481418.jpg 

P E T E R   P I E K E N B R O C K

Der schönste Tag des Lebens – 

war hoffentlich nicht Ihr Hochzeitstag! 

Vor gut einem Jahr heiratete unsere Tochter und gefühlt etwa ein Jahr zuvor begannen die ganzen Vorbereitungen, just an dem Tag als Konstanze und Daniel sich entschlossen, zu heiraten. Die Nachricht war noch nicht richtig bei uns angekommen, da fingen die Planung schon an: Wo heiraten wir, wer kommt alles, was wird es zu essen geben, welche Deko gibt es, wer sitzt wo?

——

■ AUFGABE A
Gib den Textauszug beginnend bei „Der schönste Tag“ und endend bei „wer sitzt wo?“ wieder und setze dabei „Nichte“ an die Stelle von „Tochter“.
■ AUFGABE B
Fasse den Absatz des Textauszugs, der mit „Vor gut einem Jahr heiratete“ beginnt, als kurze Liste mit seinen wichtigsten Fakten zusammen.
Die anschließende Auflistung stammt aus einer anderen Quelle.

——

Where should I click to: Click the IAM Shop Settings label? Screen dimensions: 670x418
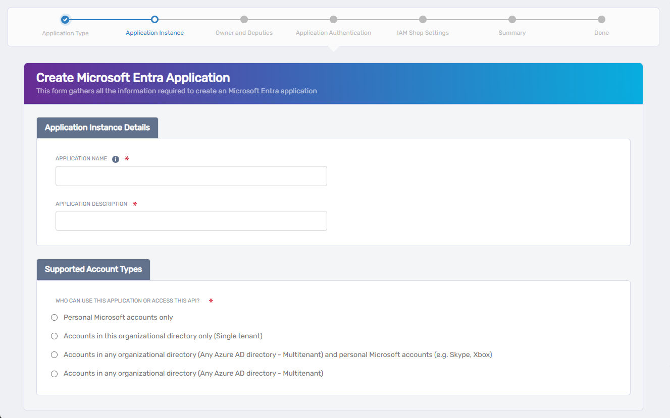pos(423,33)
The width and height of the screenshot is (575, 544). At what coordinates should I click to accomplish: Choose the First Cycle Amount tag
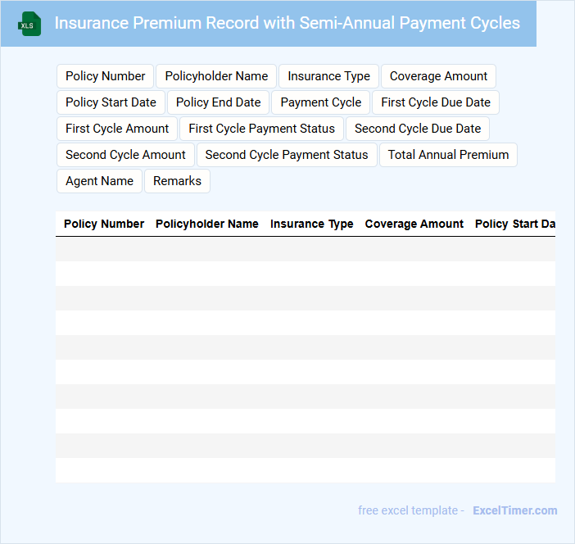(117, 129)
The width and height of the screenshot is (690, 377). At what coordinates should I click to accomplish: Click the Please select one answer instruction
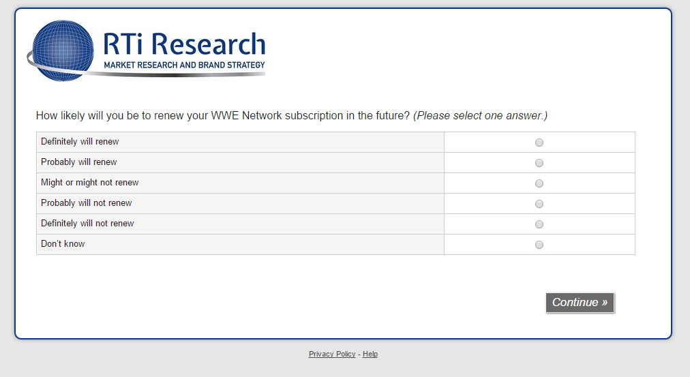[x=480, y=116]
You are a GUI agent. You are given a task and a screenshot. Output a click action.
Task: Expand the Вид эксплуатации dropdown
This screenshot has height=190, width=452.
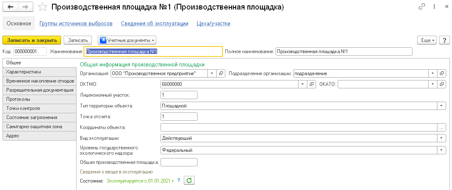click(x=442, y=138)
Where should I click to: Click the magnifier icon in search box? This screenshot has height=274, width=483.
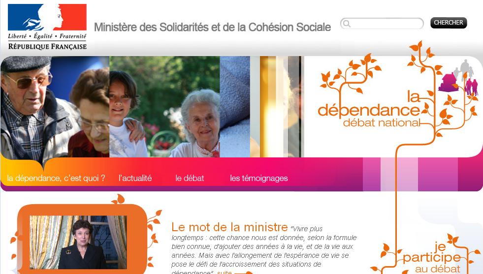click(x=347, y=24)
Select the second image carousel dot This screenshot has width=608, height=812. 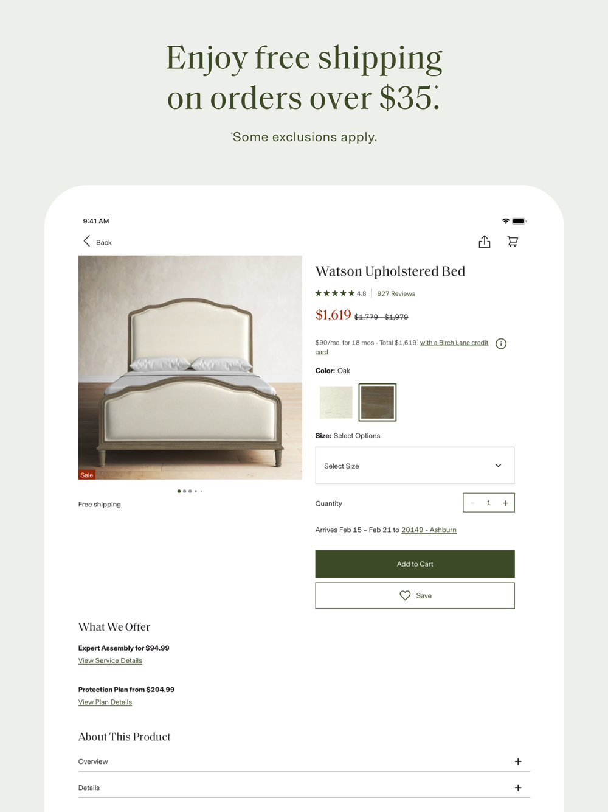pyautogui.click(x=185, y=491)
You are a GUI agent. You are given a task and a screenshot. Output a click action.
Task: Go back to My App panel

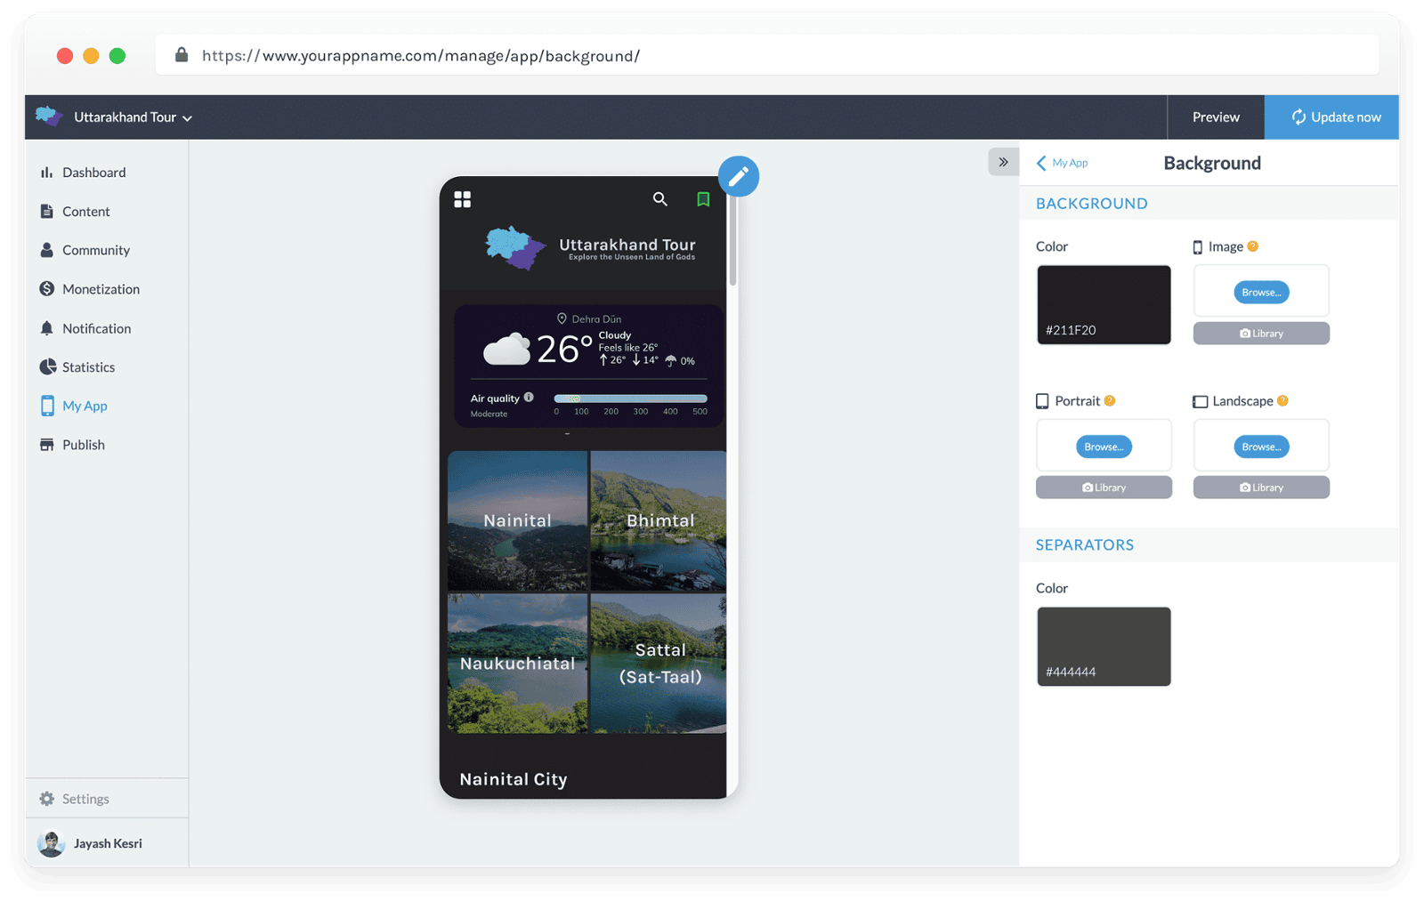click(x=1062, y=163)
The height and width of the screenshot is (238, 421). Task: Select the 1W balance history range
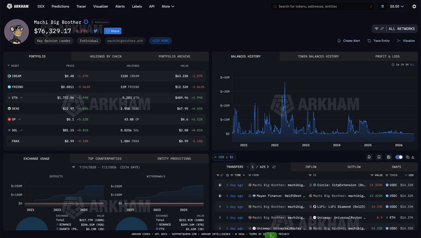pyautogui.click(x=398, y=65)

——

■ ERGEBNIS A
Der schönste Tag des Lebens – 

war hoffentlich nicht Ihr Hochzeitstag! 

Vor gut einem Jahr heiratete unsere Nichte und gefühlt etwa ein Jahr zuvor begannen die ganzen Vorbereitungen, just an dem Tag als Konstanze und Daniel sich entschlossen, zu heiraten. Die Nachricht war noch nicht richtig bei uns angekommen, da fingen die Planung schon an: Wo heiraten wir, wer kommt alles, was wird es zu essen geben, welche Deko gibt es, wer sitzt wo?

■ ERGEBNIS B
- Unsere Tochter heiratete vor gut einem Jahr.
- Die Vorbereitungen begannen gefühlt etwa ein Jahr zuvor, an dem Tag, als Konstanze und Daniel sich zur Hochzeit entschlossen.
- Kaum war die Nachricht angekommen, lief die Planung an: Ort, Gäste, Essen, Deko und Sitzordnung.